Aturan berpakaian Maroko dijalin dari perpaduan yang kaya antara keyakinan, tradisi, dan kehidupan modern. Mayoritas penduduk Maroko adalah Muslim Sunni, dan Islam – agama resmi negara – membentuk norma-norma kesopanan. Namun, gaya Maroko juga mencerminkan warisan Amazigh (Berber), pengaruh Andalusia, dan warisan kolonial Prancis. Di kota-kota seperti Casablanca atau Marrakech, pria berjas yang disesuaikan berbaur dengan pemuda berjins dan djellaba; wanita berkaftan dan syal yang berkibar berpapasan dengan yang lain dengan rok atau tunik Barat. Di desa-desa Berber atau Sahara, jilbab dan jubah berkerudung lebih umum, sebagai perlindungan dari matahari, pasir, dan tradisi. Lapisan identitas ini menciptakan aturan yang rumit tetapi mudah dipahami bagi para pelancong: aturan yang berakar pada penekanan Islam pada kesopanan, diimbangi oleh budaya lokal dan iklim yang hangat. Memahami norma-norma Maroko – dari alun-alun kosmopolitan hingga oasis pegunungan – membantu pengunjung berpakaian dengan sopan dan berbaur.

Komitmen masyarakat Maroko terhadap kesederhanaan, yang berlaku untuk semua jenis kelamin, tercermin dalam pakaian. Secara umum, baik pria maupun wanita menutupi lengan dan kaki mereka di depan umum. Dengan demikian, para pelancong akan melihat banyak bukti budaya Islam, termasuk pakaian tradisional, dan diharapkan untuk berpakaian dan bertindak sesuai dengan adat istiadat setempat.
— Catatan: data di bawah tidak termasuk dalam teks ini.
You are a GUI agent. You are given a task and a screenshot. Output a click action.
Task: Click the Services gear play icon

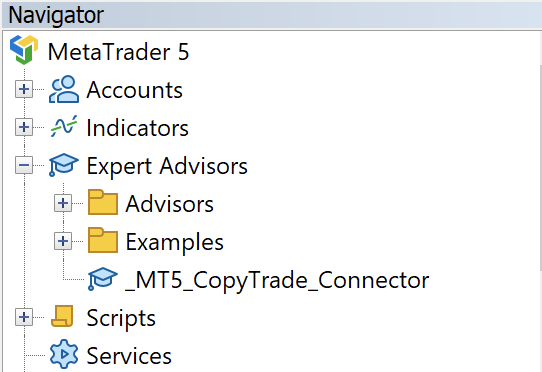[64, 354]
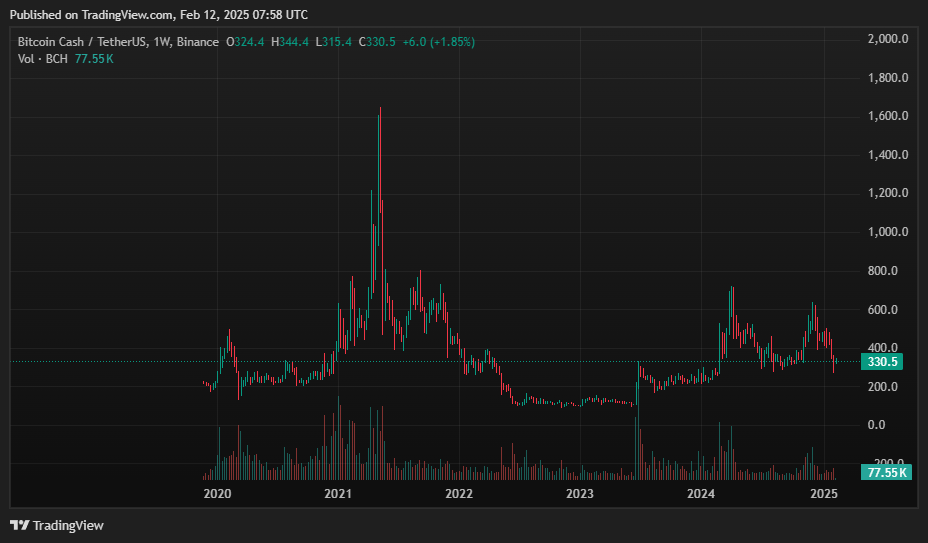Select the 2022 label on time axis

pos(459,494)
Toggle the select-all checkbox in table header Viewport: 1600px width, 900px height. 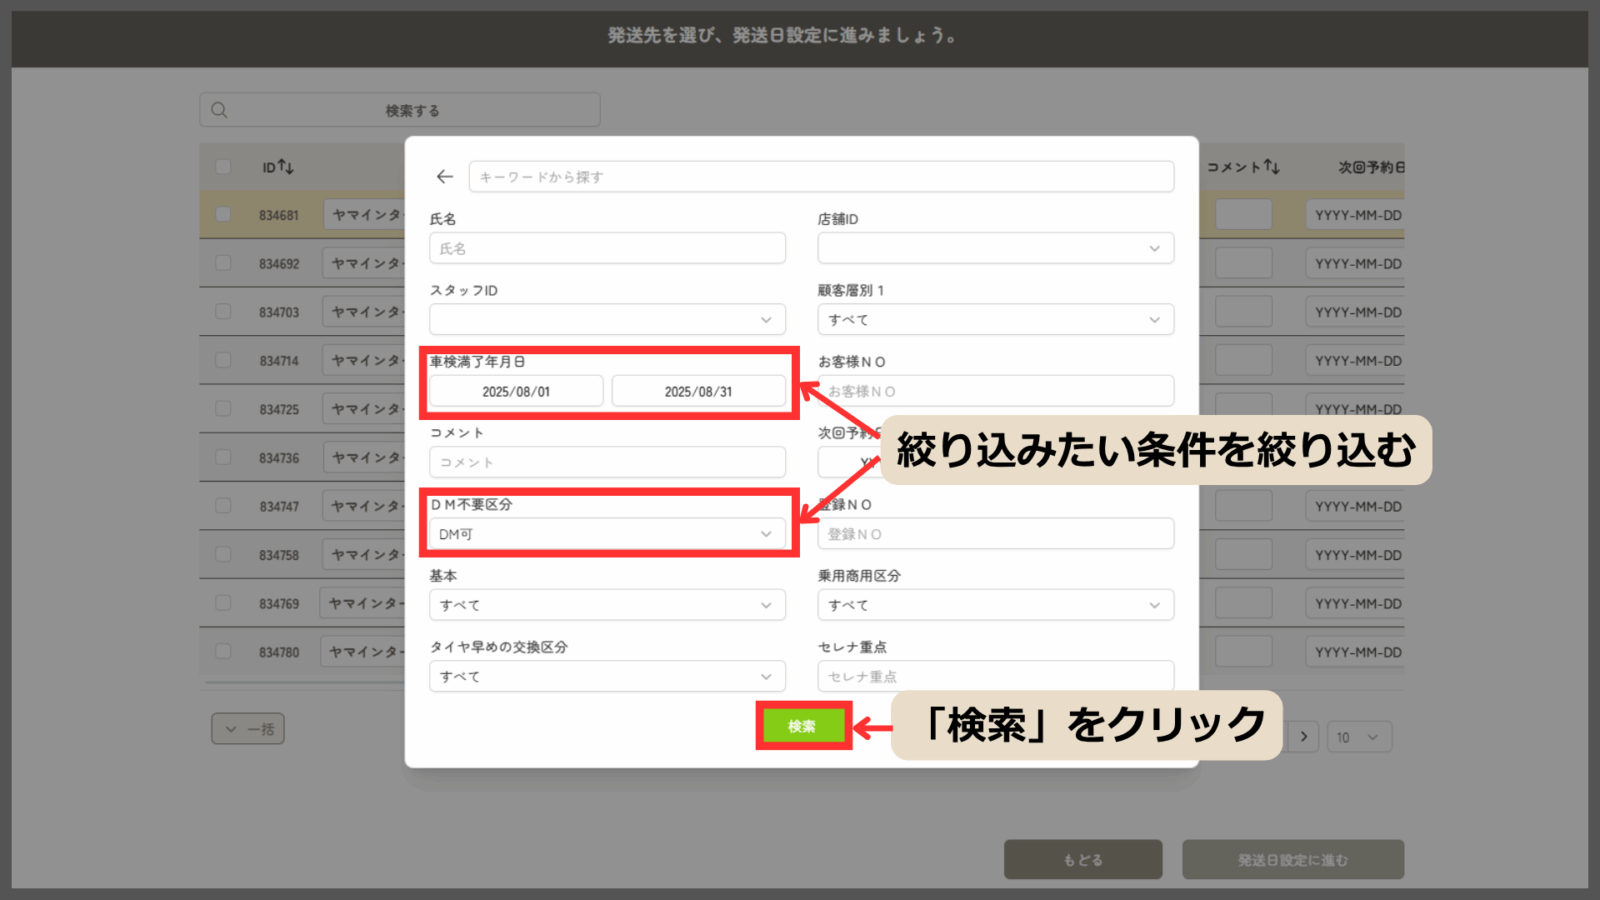point(223,167)
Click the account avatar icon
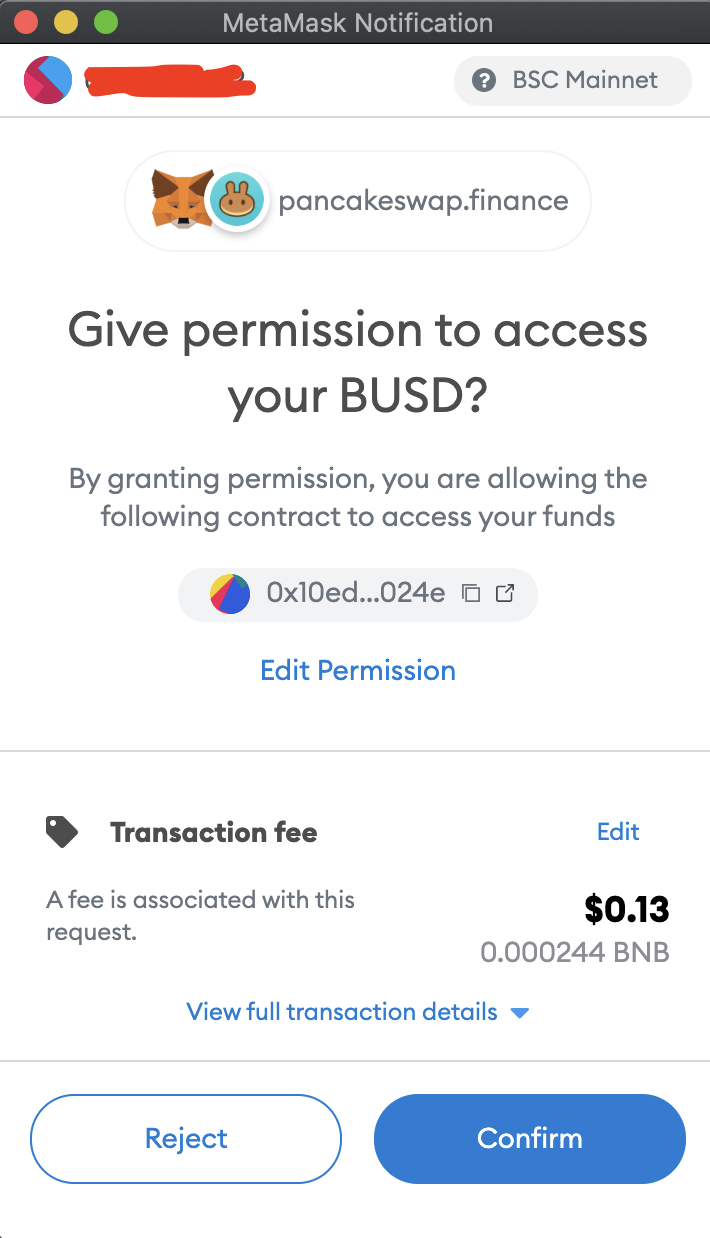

Wanita (dan pria) di Maroko sering mengenakan pakaian longgar dan panjang: djellaba, jubah berkerudung sepanjang mata kaki, dikenakan oleh pria dan banyak wanita. Penutup kepala umum dikenakan oleh wanita di daerah pedesaan – haik atau melhfa – meskipun tidak ada hukum Maroko yang mewajibkan wanita untuk mengenakan jilbab. Memang, wanita asing tidak diwajibkan secara hukum untuk menutupi kepala mereka, dan Anda akan melihat “wanita dengan jilbab dan wanita tanpa jilbab.” (Niqab dan jilbab penuh sangat jarang.) Pria biasanya mengenakan celana panjang atau serwal (celana panjang lebar) dan lengan panjang; thobe atau gandoura tradisional muncul di kalangan konservatif, tetapi banyak pria muda hanya mengenakan kemeja dan jeans gaya Barat.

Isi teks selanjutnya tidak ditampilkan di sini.